1. When booting old Linux (RH7.1 based, 2.4.9, 32bit) guest on kvm-18,
kvm userspace process crashes with 'Bus error' (last output on guest's
screen is "Uncompressing Linux...").
I did some debugging and found that kvm_readl() function calls
ldl_phys() with address 0x9FFFD, so resulting double-word read crosses
page boundary.
After looking at qemu/exec.c it seems that ld*_phys and st*_phys
functions not really care about crossing page boundary (even there is a
comment sayng "warning: addr must be aligned").

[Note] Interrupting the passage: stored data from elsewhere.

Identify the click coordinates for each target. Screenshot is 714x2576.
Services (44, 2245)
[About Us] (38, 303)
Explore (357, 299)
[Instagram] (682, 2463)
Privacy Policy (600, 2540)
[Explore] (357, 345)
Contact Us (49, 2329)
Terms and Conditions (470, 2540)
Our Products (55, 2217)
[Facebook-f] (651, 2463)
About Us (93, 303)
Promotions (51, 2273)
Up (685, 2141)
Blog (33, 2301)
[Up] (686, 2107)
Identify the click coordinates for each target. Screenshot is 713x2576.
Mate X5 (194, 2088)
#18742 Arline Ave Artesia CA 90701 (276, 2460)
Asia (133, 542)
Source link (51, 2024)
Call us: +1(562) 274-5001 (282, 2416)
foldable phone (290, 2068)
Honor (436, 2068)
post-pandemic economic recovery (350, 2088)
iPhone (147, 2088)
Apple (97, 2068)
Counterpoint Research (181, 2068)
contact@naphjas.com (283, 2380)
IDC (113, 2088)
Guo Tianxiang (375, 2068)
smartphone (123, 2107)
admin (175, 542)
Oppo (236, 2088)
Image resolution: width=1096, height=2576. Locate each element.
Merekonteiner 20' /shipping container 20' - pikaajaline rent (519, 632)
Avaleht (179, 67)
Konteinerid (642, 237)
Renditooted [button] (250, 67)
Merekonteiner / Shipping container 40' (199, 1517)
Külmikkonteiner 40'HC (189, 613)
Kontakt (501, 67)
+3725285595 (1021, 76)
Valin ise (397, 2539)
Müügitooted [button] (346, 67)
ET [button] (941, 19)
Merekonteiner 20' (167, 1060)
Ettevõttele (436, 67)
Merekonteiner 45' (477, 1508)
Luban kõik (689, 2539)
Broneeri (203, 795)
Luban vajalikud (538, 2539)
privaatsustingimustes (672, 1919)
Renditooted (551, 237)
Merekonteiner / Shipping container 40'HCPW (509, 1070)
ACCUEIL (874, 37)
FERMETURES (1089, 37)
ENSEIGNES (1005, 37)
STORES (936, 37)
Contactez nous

So either qemu/exec.c
should be updated to check such condition or (more logical place)
qemu/qemu-kvm.c should take care of it.
 
gdb backtrace:
(gdb) bt
#0  ldl_phys (addr=4093) at ../cpu-all.h:322
#1  0x000000000047e08d in kvm_readl (opaque=0x9f, addr=159, 
    data=0x2b63605a5030) at /srv/src/kvm-18/qemu/qemu-kvm.c:543
#2  0x00000000004dd133 in handle_mmio (kvm=0x2821010,
kvm_run=0x2b63605a5000)
    at kvmctl.c:627
#3  0x00000000004dd484 in kvm_run (kvm=0x2821010, vcpu=0) at
kvmctl.c:718
#4  0x000000000047deb3 in kvm_cpu_exec (env=0x28bc640)
    at /srv/src/kvm-18/qemu/qemu-kvm.c:444
#5  0x000000000047f1ea in cpu_x86_exec (env1=0x9f)
    at /srv/src/kvm-18/qemu/cpu-exec.c:411
#6  0x000000000040c1ca in main_loop () at /srv/src/kvm-18/qemu/vl.c:6255
#7  0x000000000040dc2c in main (argc=9792320, argv=0x28210f0)
    at /srv/src/kvm-18/qemu/vl.c:7708

2. After working-around the first issue, I have following problem: at
some point of guest's Linux boot sequence (after running microcode_ctl,
before running kudzu) following oops happens:
 
Mar 27 12:10:39 itstl140 kernel: Unable to handle kernel paging request
at 000000030593a563 RIP: 
Mar 27 12:10:39 itstl140 kernel:
<ffffffff88366aa6>{:kvm:mmu_page_remove_parent_pte+225}
Mar 27 12:10:39 itstl140 kernel: PGD 15178d067 PUD 0 
Mar 27 12:10:39 itstl140 kernel: Oops: 0000 [1] SMP 
Mar 27 12:10:39 itstl140 kernel: last sysfs file:
/class/net/tap1/ifindex
Mar 27 12:10:39 itstl140 kernel: CPU 3 
Mar 27 12:10:39 itstl140 kernel: Modules linked in: kvm_intel kvm tun
nfs lockd nfs_acl sunrpc kqemu autofs4 ipv6 cpufreq_ondemand
cpufreq_userspace cpufreq_powersave speedstep_centrino freq_table bridge
button battery ac apparmor aamatch_pcre loop dm_mod usbhid ehci_hcd
uhci_hcd shpchp pci_hotplug i2c_i801 ide_cd usbcore bnx2 i2c_core
hw_random cdrom ext3 jbd edd fan thermal processor sg aacraid piix
sd_mod scsi_mod ide_disk ide_core
Mar 27 12:10:39 itstl140 kernel: Pid: 13017, comm: qemu-system-x86
Tainted: G     U 2.6.16.27-0.9-smp #1
Mar 27 12:10:39 itstl140 kernel: RIP: 0010:[<ffffffff88366aa6>]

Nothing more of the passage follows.